Australia has had its warmest July on record, the Bureau of Meteorology (BoM) has said.
A BoM report released on Tuesday shows the country’s average July temperature was at its highest in more than 100 years of weather recording.
BoM forecaster David Crock said the warmest parts had been through Queensland, the Northern Territory, northern Western Australia and New South Wales.
Mackay, in central Queensland, had its hottest July day on record at 28.9C on July 19, beating the previous record set only the year before.
“The month has been dominated – at least in eastern Australia – by a ridge of high pressure which has seen very clear skies and a warm air mass sit over the country for days and weeks at a time,” he said.
“The inland areas have certainly been warmer away from the cooling influence of the ocean … but certainly some of the temperature anomalies extend right across northern Australia.
“Queensland had its warmest July on record for both maximum and minimum temperatures across the whole state — parts of Queensland have been very dry.”
Mr Crock said temperatures had remained warm because the high-pressure system prevented cold fronts moving north from Victoria and NSW.
BoM meteorologist Greg Browning said it was “basically this background warming signal that we’re seeing right across the globe associated with global warming”.
“It seems like the warming conditions we’ve seen right across the globe are just becoming commonplace, and we’re seeing them in monthly temperatures on a regular basis.”
In the Northern Territory, the mean maximum temperature was 3 degrees Celsius above average – the mercury was the highest it had been in July since records began more than 100 years ago.
Those in Darwin also sweltered through the nights with only six overnight lows under 20C, while the average for July is 18.5 nights below 20C.
New South Wales recorded the second month in a row of rainfall in the lowest 10 per cent of years since records began in 1910.

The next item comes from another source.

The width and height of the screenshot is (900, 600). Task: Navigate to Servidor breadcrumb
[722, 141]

The hottest July days ever recorded were in Brewarrina, Sydney, Bathurst, Dubbo and Scone.
BoM senior climatologist Blair Trewin said quite a few sites were also showing up as the highest average daytime temperature for July.

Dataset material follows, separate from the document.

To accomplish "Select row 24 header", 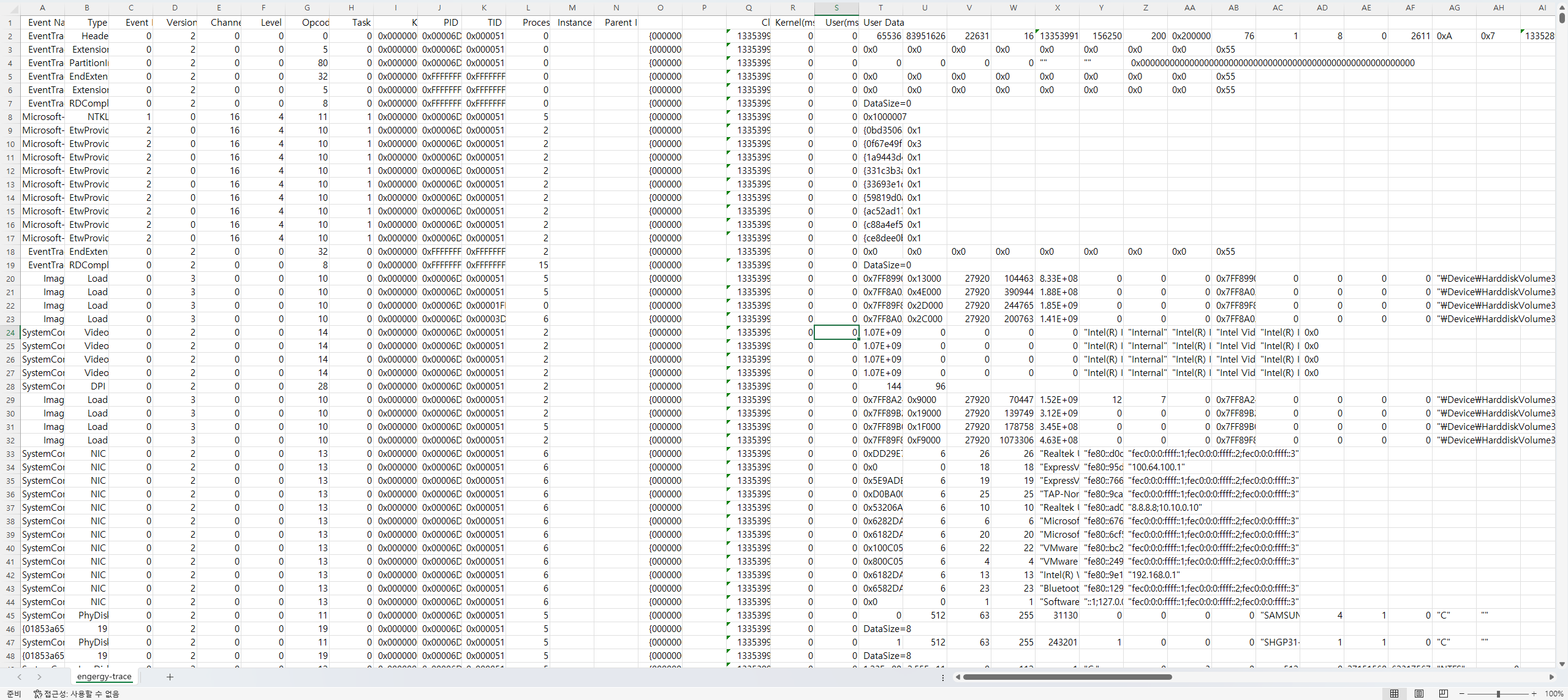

“It is likely that overall this year the state of New South Wales as a whole will record in the top three years for the highest average daytime temperature for July,” Mr Trewin said.
Mr Trewin said a number of centres in the Riverina also recorded their lowest rainfall figures ever.
“Following on from June, which was also very dry pretty well everywhere west of the ranges, it has been pretty dry through much of the state, particularly in the southern and central inland,” he said.
‘More research needed’
Research published in Nature Climate Change last week indicated the hot and dry climate system would increase in frequency if global warming was kept to the Paris Climate Summit target of 1.5C.
It warned it would be longer and harder to break drought events, but University of Southern Queensland Professor Roger Stone said more research was needed.
“El Nino can have a fairly big impact in Queensland, but depends where you live – it has less of an impact in Boulia than it does in Charters Towers, or in Marlborough or Kingaroy.
“So most of eastern Queensland gets impacted by El Nino, but the far west doesn’t, so in between the two it can be a bit patchy.
“In my opinion, it would be good to see some other follow-up studies besides this very useful one in Nature Climate Change and see other groups around the world if they get the same results perhaps, before we get too alarmed by this.”